Over the past few months, the debate over vaccination status has taken over the Big four professional sports news cycle and whether or not athletes should have to get vaccinated.
You have players in the NBA, NFL and MLB all coming out against the vaccine and some are missing time because they are not vaccinated.
Most notably Kyrie Irving, all-star guard for the Brooklyn Nets, is very adamant and vocal about his stance against the vaccine at the beginning of NBA training camps. Due to the vaccine requirements that are currently in place in New York City, New York, and San Francisco, California Irving among other unvaccinated players was able to participate in team activities. In New York City anyone over the age of 12 must show proof of at least one dose to enter Barclays Center, home of the Nets, Madison Square Garden, home of the Knicks, as well as any other indoor gym or fitness setting. This includes anyone a part of the Knicks or Nets organizations. In San Francisco, this rule applies the same thing to anyone a part of the Warriors organization except they need to show proof of being fully vaccinated as opposed to just one dose.
Kyrie Irving would only be able to play games for the Nets that are on the road and outside New York City if he chooses to remain unvaccinated which at this point seems likely.
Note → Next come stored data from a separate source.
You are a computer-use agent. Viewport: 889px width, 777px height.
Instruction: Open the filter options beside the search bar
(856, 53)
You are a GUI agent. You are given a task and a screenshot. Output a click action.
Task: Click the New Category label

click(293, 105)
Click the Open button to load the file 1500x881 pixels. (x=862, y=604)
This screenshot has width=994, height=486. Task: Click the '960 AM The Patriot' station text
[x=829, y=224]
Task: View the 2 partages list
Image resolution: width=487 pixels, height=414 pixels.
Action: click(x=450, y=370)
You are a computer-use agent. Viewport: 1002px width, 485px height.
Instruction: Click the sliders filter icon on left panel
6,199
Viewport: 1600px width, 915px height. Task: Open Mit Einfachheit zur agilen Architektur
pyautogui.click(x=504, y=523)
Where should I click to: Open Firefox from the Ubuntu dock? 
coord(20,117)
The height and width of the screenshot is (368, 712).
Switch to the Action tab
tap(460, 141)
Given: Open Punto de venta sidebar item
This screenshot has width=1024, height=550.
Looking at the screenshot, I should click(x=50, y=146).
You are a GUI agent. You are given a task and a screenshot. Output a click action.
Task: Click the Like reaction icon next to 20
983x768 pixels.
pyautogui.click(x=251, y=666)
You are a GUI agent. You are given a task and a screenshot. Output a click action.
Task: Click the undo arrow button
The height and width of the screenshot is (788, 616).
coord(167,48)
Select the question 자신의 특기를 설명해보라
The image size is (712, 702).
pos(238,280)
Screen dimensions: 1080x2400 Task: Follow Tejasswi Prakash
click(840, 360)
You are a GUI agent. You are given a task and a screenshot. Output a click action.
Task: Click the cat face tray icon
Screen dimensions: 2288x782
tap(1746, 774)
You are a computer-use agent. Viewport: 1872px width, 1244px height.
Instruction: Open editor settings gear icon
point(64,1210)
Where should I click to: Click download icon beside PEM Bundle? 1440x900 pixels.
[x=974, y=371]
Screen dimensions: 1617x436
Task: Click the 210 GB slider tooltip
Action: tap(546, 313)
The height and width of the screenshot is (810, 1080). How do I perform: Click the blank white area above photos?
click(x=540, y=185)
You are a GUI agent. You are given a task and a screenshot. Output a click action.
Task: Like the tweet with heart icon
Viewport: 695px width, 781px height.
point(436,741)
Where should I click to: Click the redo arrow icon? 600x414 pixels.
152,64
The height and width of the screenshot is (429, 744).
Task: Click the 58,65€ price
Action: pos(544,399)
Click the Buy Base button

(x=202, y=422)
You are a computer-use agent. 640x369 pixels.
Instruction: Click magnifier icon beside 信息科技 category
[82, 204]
Just before the season started the Nets decided not to let Irving play at all on the road or practice with the team. Joseph C. Tsai, the Nets owner, said, “Obviously Kyrie has his own belief so I respect that. But we must make a team decision. This is not a decision about him. This is a decision about where we go as a team. And it is just not tenable for us to have a team with a player that comes in and out, no home games, only away games.”
Andrew Wiggins of the Golden State Warriors who once had skepticism about the vaccine, ultimately ended up getting vaccinated to avoid missing half of his season.
However, these laws only apply to members of the Knicks, Nets and Warriors and not to any members of visiting teams. Therefore, other NBA players such as Bradley Beal, Michael Porter Jr. and Jonathon Isaac, who have spoken publicly about their decision not to get vaccinated can play in New York City and San Francisco. This whole situation has led to a debate on whether pro athletes should have to be vaccinated.
“I feel like they have the same choice as everyone else,” Rostick, freshman accounting major, said. “He shouldn’t be able to play if he doesn’t follow the rules and comply with vaccine mandates set in place.”
Recently Aaron Rodgers reigning NFL MVP quarterback of the Green Bay Packers QB tested positive for COVID-19 and could potentially miss two games. According to SB Nation, the star QB had told reporters earlier in the summer he was vaccinated by saying he was immunized, but it is now being reported that he never got the vaccine.
This story led to many people saying that by being unvaccinated athletes are hurting their team by potentially exposing and spreading the virus to their teammates and coaches.
“Not getting the vaccine is a selfish, science-free decision that hurts your community and team,” Timothy Caulfield, professor of health law and science policy at the University of Alberta, tweeted on Nov. 3.